Braccialetto elettronico attivato

Arrestato ex fidanzato violento grazie al braccialetto elettronico

Un 36enne è stato bloccato a pochi passi dalla casa della sua ex compagna.

Arrestato ex fidanzato violento grazie al braccialetto elettronico

Nonostante il divieto di avvicinamento all’ex fidanzata, un 36enne ha ignorato le restrizioni. L’allerta del braccialetto elettronico a lui applicato ha portato all’arresto da parte dei Carabinieri della Sezione Radiomobile della Compagnia di Desio, avvenuto a Lissone.

Arresto a 500 metri dall’abitazione

Il soggetto, originario di Desio e domiciliato a Milano, era già noto alle Forze dell’ordine. È accusato di violazione delle misure cautelari, inclusi l’obbligo di dimora e il divieto di avvicinamento ai luoghi frequentati dalla sua ex compagna.

Nei giorni scorsi, la Centrale Operativa del Comando Provinciale di Monza Brianza ha registrato due attivazioni del braccialetto elettronico.

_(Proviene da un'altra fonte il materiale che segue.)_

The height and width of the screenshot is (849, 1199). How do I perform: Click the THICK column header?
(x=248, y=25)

Il 36enne, soggetto a un provvedimento che gli vietava di avvicinarsi alla vittima a meno di 500 metri, è stato localizzato grazie al monitoraggio costante del dispositivo.

Grazie all’attivazione del sistema di sicurezza, i militari hanno potuto contattare immediatamente l’ex fidanzata per verificare la sua sicurezza e inviare una pattuglia, che ha rintracciato il 36enne a Lissone, a circa 150 metri dall’abitazione della donna.

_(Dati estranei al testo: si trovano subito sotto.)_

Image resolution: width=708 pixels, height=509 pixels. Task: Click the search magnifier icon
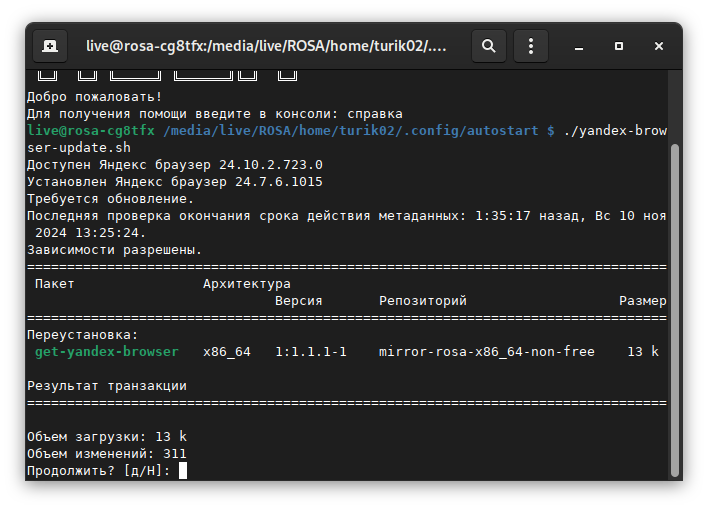coord(488,45)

“Sono in visita da amici e parenti”, ha tentato di giustificarsi l’uomo, senza successo.

Convalida dell’arresto

I provvedimenti restrittivi erano stati emessi dall’Autorità Giudiziaria nell’ambito di un procedimento per maltrattamenti in famiglia, seguendo le procedure di protezione per la vittima previste dal “Codice Rosso”.

Su indicazione del Pubblico Ministero della Procura di Monza, il 36enne è stato trattenuto presso le camere di sicurezza della caserma di Desio in attesa del rito per direttissima. Al termine dell’udienza, dopo la convalida e su richiesta della Procura, il giudice ha disposto la custodia cautelare in carcere. L’uomo è stato quindi trasferito presso la Casa Circondariale di Monza.